Unpacking the question is going to be important. This strategy will help students scaffold the problem down through questioning which will lead them toward creating the correct calculations to solve the problem correctly. Students will have a bell ringer, and a student activity. The bell ringer includes scaffold questions, and the student activity has a teacher breakdown resource that will be helpful to use during the whole group discussion.
You may want to do a quick vocal review of what students were able to accomplish thus far with this unit. Students should use prior knowledge to work through the bell ringer. Students should be able to see the connections between each lesson. Students will work as individuals through the bell ringer for 10 minutes.
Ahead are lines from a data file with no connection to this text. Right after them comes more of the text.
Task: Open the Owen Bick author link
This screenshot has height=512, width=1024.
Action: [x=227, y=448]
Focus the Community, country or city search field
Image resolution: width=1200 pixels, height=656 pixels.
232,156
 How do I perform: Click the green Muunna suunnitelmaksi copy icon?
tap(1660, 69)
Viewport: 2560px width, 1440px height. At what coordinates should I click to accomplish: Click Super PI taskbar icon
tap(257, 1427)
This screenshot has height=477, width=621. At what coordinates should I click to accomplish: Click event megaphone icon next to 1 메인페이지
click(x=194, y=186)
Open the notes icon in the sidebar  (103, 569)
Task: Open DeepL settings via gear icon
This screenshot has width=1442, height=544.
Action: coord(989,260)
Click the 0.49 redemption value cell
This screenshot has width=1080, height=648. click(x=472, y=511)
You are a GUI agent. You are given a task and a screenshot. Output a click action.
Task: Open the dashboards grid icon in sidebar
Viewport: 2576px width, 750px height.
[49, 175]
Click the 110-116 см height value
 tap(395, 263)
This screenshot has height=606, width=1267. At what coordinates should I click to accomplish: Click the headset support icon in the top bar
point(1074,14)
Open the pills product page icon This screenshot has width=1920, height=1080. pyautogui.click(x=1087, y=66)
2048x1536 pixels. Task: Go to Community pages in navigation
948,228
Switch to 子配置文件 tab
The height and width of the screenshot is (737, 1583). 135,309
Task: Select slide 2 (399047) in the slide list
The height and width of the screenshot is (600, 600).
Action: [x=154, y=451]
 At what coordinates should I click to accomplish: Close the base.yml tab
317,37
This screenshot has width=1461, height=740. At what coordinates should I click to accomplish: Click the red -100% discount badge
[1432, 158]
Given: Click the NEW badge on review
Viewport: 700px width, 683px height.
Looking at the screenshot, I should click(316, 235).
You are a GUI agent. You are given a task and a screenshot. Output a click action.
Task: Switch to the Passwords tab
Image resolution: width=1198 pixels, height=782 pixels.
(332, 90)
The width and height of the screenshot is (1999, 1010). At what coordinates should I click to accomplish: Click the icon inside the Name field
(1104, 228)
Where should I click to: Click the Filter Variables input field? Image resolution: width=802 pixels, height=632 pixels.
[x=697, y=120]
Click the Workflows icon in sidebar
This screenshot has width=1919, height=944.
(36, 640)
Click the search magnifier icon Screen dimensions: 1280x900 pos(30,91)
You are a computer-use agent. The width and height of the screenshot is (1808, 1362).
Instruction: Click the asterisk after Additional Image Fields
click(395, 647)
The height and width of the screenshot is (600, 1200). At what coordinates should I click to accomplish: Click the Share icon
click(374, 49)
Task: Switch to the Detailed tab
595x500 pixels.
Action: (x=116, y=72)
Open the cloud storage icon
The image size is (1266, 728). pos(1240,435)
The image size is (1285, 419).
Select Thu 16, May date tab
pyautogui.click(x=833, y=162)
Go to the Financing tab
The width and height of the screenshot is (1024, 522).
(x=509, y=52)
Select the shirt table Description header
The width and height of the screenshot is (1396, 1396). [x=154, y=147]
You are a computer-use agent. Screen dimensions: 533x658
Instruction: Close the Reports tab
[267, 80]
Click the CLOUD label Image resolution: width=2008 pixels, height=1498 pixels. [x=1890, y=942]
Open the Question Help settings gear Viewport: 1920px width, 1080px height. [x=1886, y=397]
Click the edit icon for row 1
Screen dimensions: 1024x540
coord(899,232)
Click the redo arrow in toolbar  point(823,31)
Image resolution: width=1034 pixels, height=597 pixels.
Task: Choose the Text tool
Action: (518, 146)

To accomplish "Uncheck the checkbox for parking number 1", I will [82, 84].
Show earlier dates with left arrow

After students answer each question in the bell ringer, allow them time to discuss their work with a peer or a peer group. Afford students 10 minutes to have the mathematical discussions. This again is a great time for students to practice MP 3. Students will check their work, correct mistakes, ask questions, and discuss personal strategies used to solve the problem. In the bell ringer, students are given two strategies to use to help find the dollar amount of the percent of increase. They will be able to use proportional reasoning, or an equation. It will be important for students to know they are not limited to these strategies. They may want to use modeling as a strategy which is perfectly ok. (MP 4)
Once students have gone through their mathematical discussions, place them back into I.T.T time. Hand out the student activity. You may allow your students to use their bell ringer to help them solve the student activity word problem. Students should work through the problem using (MP 1, 2, and possibly 4.) The bell ringer is a modeled problem that scaffolds down a similar task. This will help students understand what to identify within the word problem, and the questions to ask to solve the problem. Allow students 5 minutes to solve the problem. Have students discuss their work with a peer. Students will check for understanding and accuracy. (MP 3, and 6) Allow students 5 minutes to discuss.
During this point in the lesson students are encouraged to share their mathematical discussions, discuss mistakes that were made, how mistakes were corrected, misconceptions, and final answers. This is the time in which direct instruction can take place. During this time, go through the bell ringer, be sure to give correct answers for each of the scaffold questions. This may be done through validation of student responses, or you going through each question and having the students check for correct responses. Be sure to go through the thinking process of each. Once you have the correct responses for each of these, go through the student activity word problem. Use the teacher resource guide to help guide direct instruction. This guide breaks the problem down step by step.
Reiterate that being able to answer a multi-step word problem will take using the prior knowledge gained from previous lessons. This is the importance of consistent review of what has been previously taught. Students need to see the connections from one objective to the next. I have found, breaking a problem down into steps will allow students to make connections.